The problem is that the idea is nonsense to begin with. There will always be some people who will act on their ideals, because it's their nature to do so. But most people won't be willing to make the sacrifices that entails, or do the heavy lifting required to really internalize an ideology rooted in a foreign personality type. And even those people who traffic in the high ideals of individual control of destiny won't be consistent; many of them will happily swill their Diet Pepsi while they hum along with the Britney Spears ad, unawares. Most would never admit that their blind kowtowing to cluetrain or "bazaar" sermons is no more thoughtful than the blind obedience that those ideologies tacitly decry.

So here's what will happen: Corporations like IBM and Sun (and Microsoft, of course) will figure out how to leverage those wonderfully enabling new technologies for their own advantage (IBM already has, Sun is learning fast). They'll probably also figure out that it's to their advantage to leave some breathing room in the ecosystem for innovators (IBM already has, though Microsoft is learning this slowly) -- hell, innovators work better under pressure, anyway. The next wave of New Capitalists will learn from the Enron and Global Crossing debacles, and won't get caught so easily next time.

And weblogs will be everywhere, and CEOs will have them (or at least appear to). Hell, many CEOs will write their weblogs by themselves; they'll even express themselves freely and openly. Does that mean that people will be getting the "truth" from those blogs? I don't know why anyone would think it should mean that.

After all, the key requirement for being a CEO at a major corporation is that you must be a person who's good at creating the impression that a lot of things are going on. You don't have to be technically savvy (though some are), you don't have to have been genuinely good at executing the job descriptions you've had on your upward path. But you do have to be a good talker, a good presenter.
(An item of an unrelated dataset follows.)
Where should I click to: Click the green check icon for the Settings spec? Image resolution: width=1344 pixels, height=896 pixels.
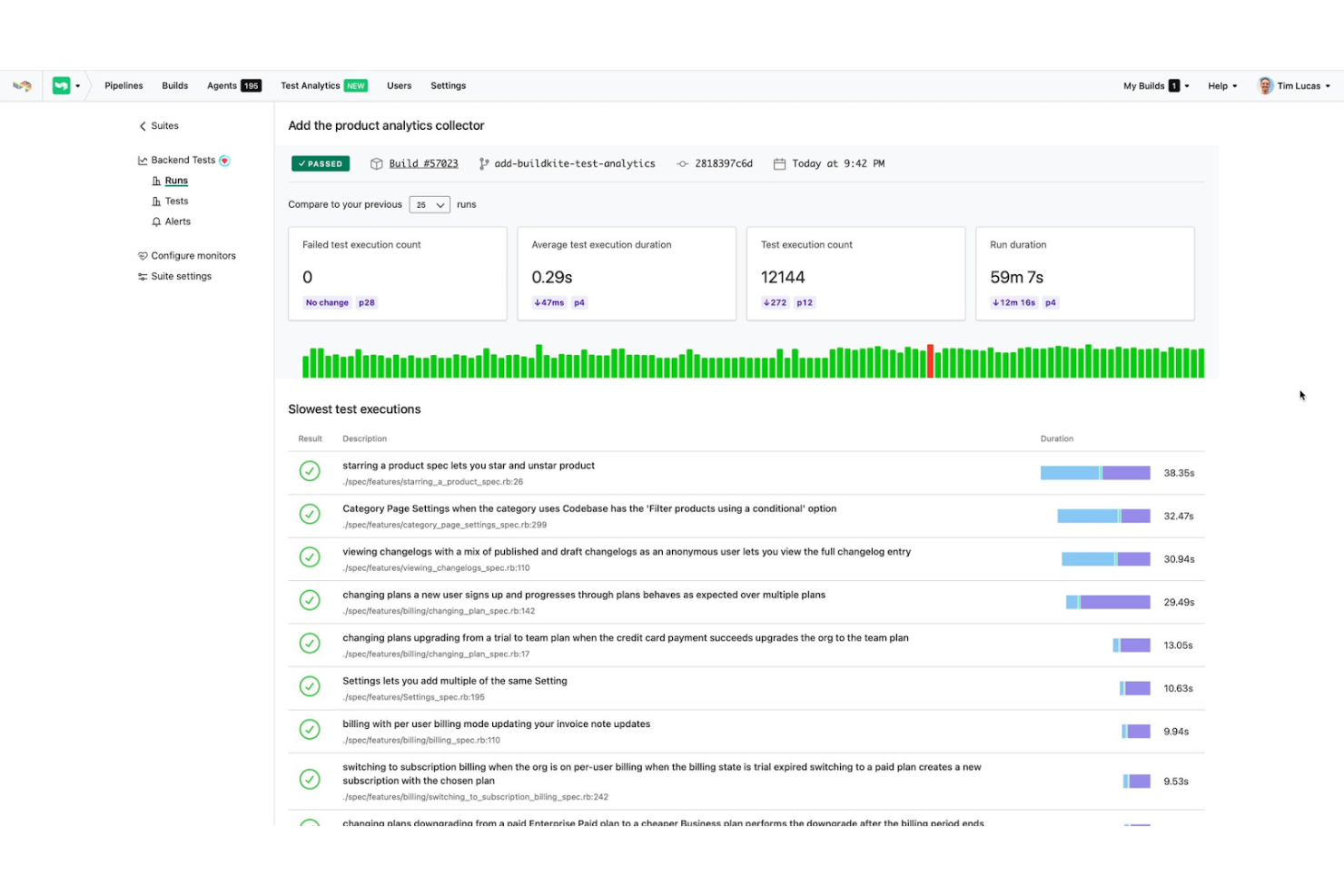click(x=310, y=686)
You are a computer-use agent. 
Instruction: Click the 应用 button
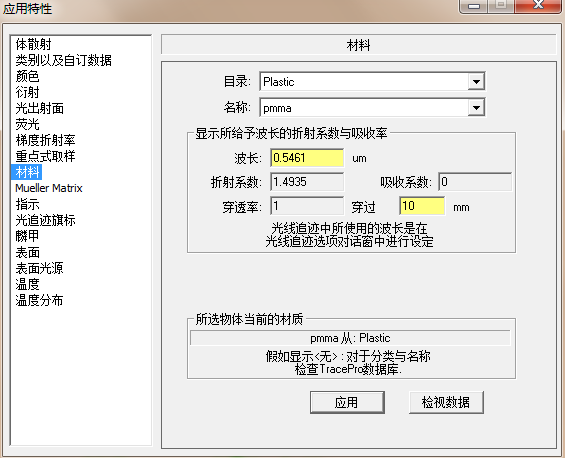(x=347, y=402)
You don't really have to believe what you're saying when you say it, but you have to be able to convince other people that you do.

In short, the qualifications for being a good CEO are pretty much the same as those for being a good con artist. This is nothing new, and it's nothing that anybody who isn't dangerously naive didn't already know in their heart of hearts.

The reason Dave Winer is the CEO of a small company that's customer responsive is that he's not qualified to be the CEO of a large, successful company. He is, IMO, naive and idealistic, but he's not a liar or a con man by any stretch.

Here's my prediction for how money will be made from weblogs: Generally speaking, it won't. Not directly. CEO weblogs, where they exist (and they won't exist everywhere), will be marketing tools pure and simple (and where their authors lose sight of that, they will fail), and will "make money" in the same way that any particular specific part of a marketing toolkit does. Despite protestations of 'ink-stained wrongness', online content will continue to make money through advertising and commissions and marketing relationships. Some companies will make a small revenue from selling specific pieces of consumer-oriented weblogging software or services, but the vast majority of "weblogging" innovations will be soaked up and redeployed in systems like Groove, which will primarily be vended by large, established vendors like IBM, Microsoft, and Sun.

There's just no good evidence that anything else is likely. Anybody I've read who's said otherwise is ignorant of ecology.